The NYPD’s guidelines explicitly ban the use of chokeholds no matter the circumstance. But the inspector general found police officers, in a practice called “particularly alarming” by the report, sometimes used chokeholds “as a first act of physical force in response to verbal resistance.”
Friedersdorf is troubled:
Consider one of those incidents:
In a Nov. 19, 2008, incident, a 15-year-old detained on robbery charges alleged he was choked by a sergeant while handcuffed to a rail inside a Bronx precinct house. CCRB substantiated the allegation based on another teenage witness in the station and the sergeant’s account.
Then-Commissioner Ray Kelly decided to impose the following punishment: no punishment at all.
New York City is policed on the theory that if small transgressions against law-and-order go unpunished, the ensuing disorder will result in a city where more serious crimes like homicide are more common. The NYPD flagrantly failed to police itself as officers engaged in violations of chokehold policy. Predictably, the tactic persisted. Yet later, when a chokehold contributed to Garner’s death, the cops disclaimed responsibility. They don’t want to be policed using the logic of their policing.
More incidents from the IG report highlighted here. The embattled mayor is downplaying the report, which, by the way, doesn’t include Garner’s fatal encounter. De Blasio’s nemesis, union boss Patrick Lynch, was true to form, calling the inspector general’s findings “anti-police bias”. And the police commissioner?

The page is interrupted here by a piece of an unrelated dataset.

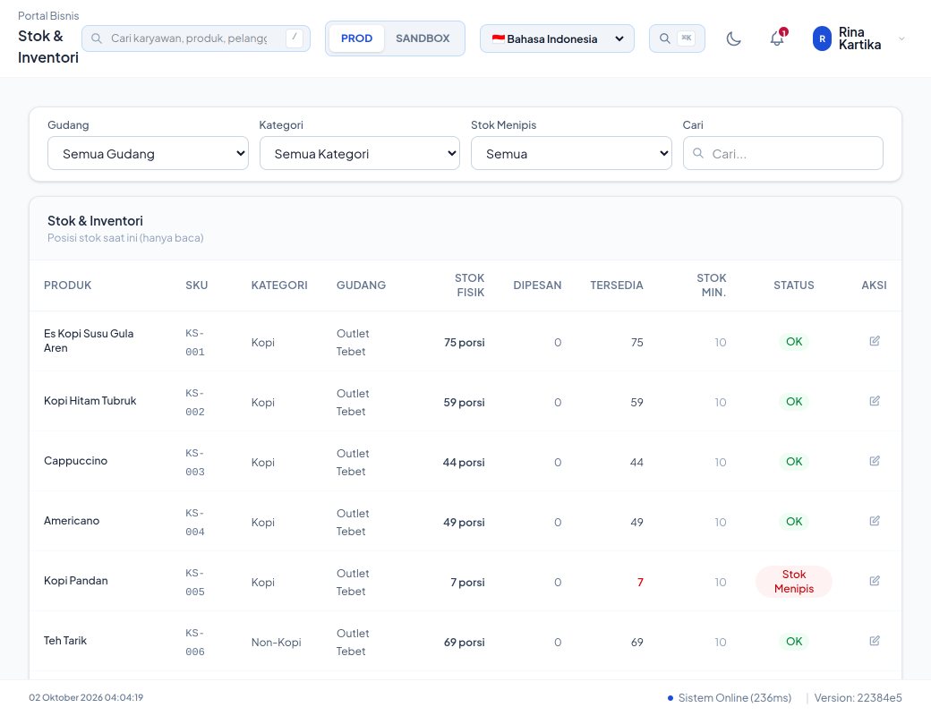Click edit icon for Kopi Pandan row
This screenshot has height=716, width=931.
click(x=874, y=581)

[Bill Bratton] believes better training can give cops better alternatives, and reduce not just the use of chokeholds but the chances of chokehold-related tragedies like the death of Eric Garner. … And Bratton is vehemently opposed to one step, proposed by the City Council — to make chokeholds illegal. “You cannot make it illegal because then it is really putting cops at risk,” Bratton told me in December. “Because there’s going to be times when they’re in one of these street fights, if they feel that they’re at risk of losing and they’re worried about themselves being overcome. Cops are authorized to use force appropriate to the threat.”

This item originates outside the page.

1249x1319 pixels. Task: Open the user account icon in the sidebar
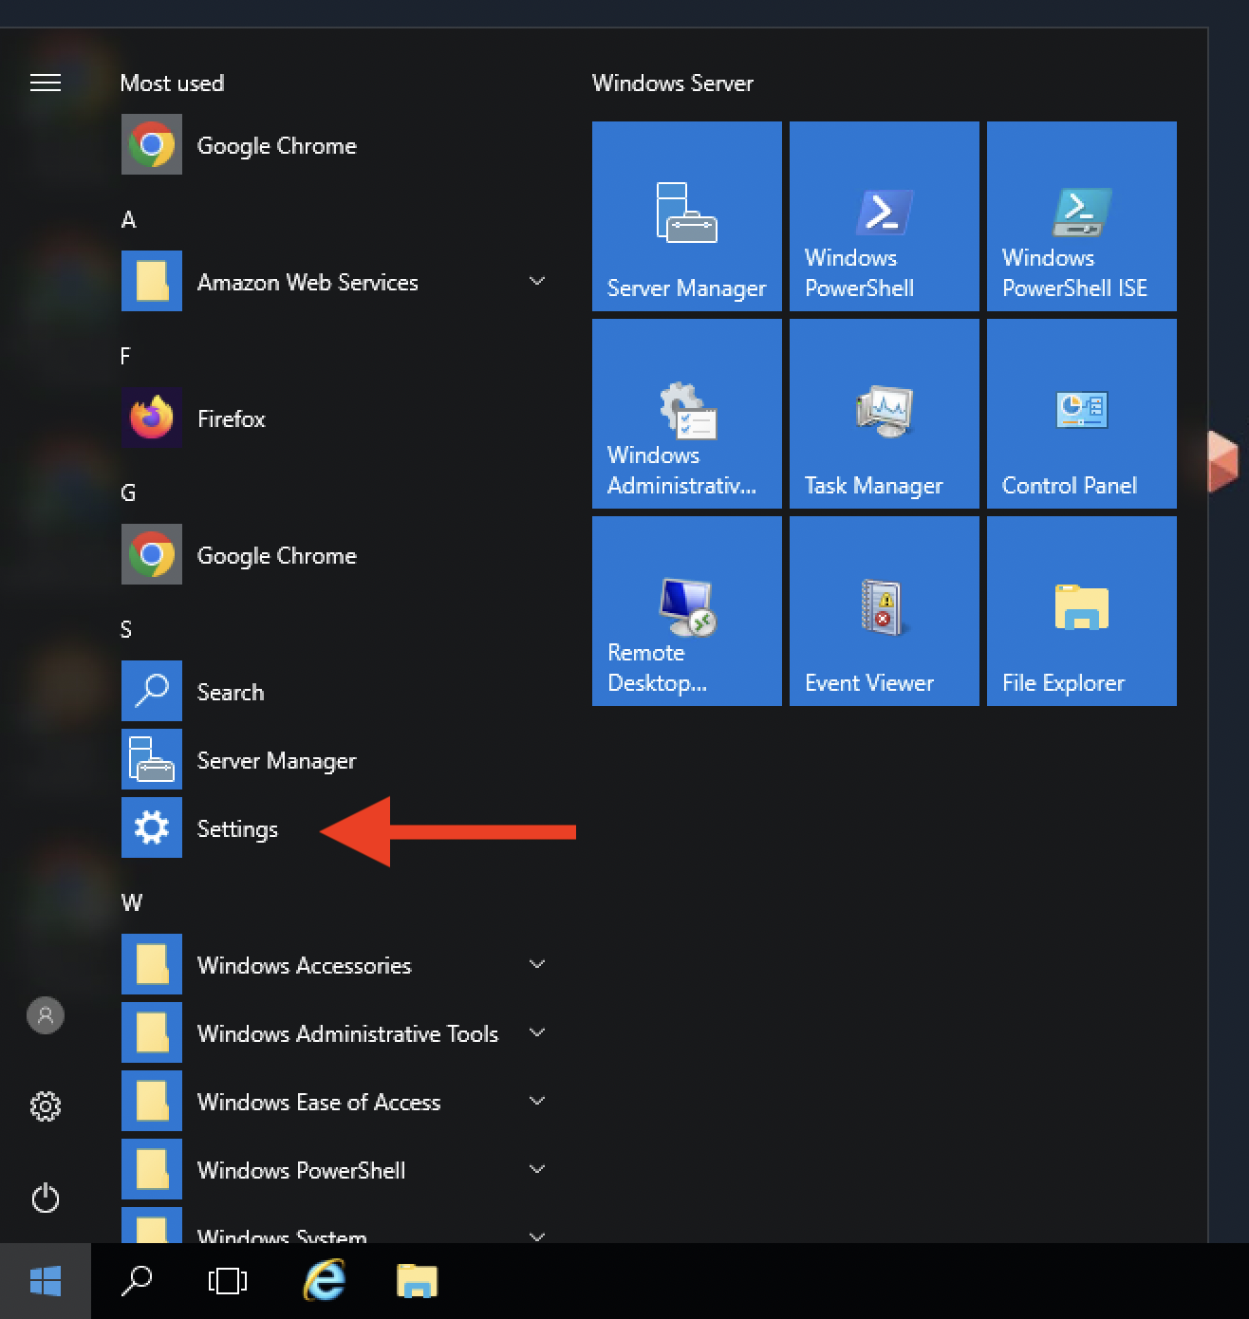click(46, 1015)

And this time cops should have no doubt about whose side Bill de Blasio is on. “Oh yeah, the mayor clearly understands that there are going to be instances where a cop is going to use a chokehold in a life-or-death situation,” Bratton says. “In that case, anything goes.”
Meanwhile, Caroline Bankoff checks in on the stoppage:
At the end of last week, Bill Bratton declared the NYPD work stoppage “over in the sense that the numbers are starting to go back up again.” “I anticipate by early next week that the numbers will return to their normalcy,” he added. The New York Times reports that the numbers do seem to be behaving as Bratton predicted: “In total, officers made 4,690 arrests in the week ending on Sunday, police statistics showed, according to a precinct commander who saw the numbers. The number is below the 7,508 in the same week in 2014, but above the 2,401 made between Dec.
Update from a reader:
The post regarding the recent report by NYC’s Civilian Complaint Review Board is quite misleading. A full report is available in this pdf. A crucial point that is being overlooked by many is as follows:
In its more comprehensive report on chokeholds issued in October 2014, CCRB reported that from 2009 through June 2014, CCRB received and disposed of 1,082 complaints alleging 1,128 chokehold allegations by NYPD officers. Of the 520 chokehold allegations that it investigated fully, CCRB substantiated ten chokehold allegations.

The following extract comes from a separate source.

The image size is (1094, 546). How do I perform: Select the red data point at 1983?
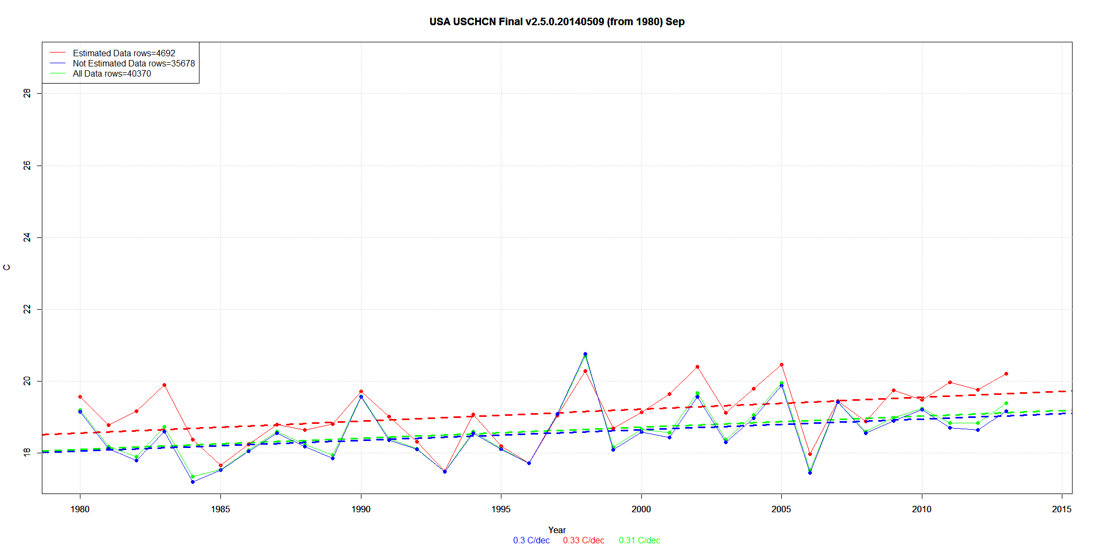(164, 385)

Thus, the CCRB was able to substantiate around 0.9% of the chokehold allegations during a 5-year period. I will grant you that a harder look should have been taken at those cases and perhaps some additional training might be helpful. But we all need to remain mindful of the big picture here and lay off of the sensationalism. Less than 1% is a microscopic number in a city the size of New York with a police force of over 30,000.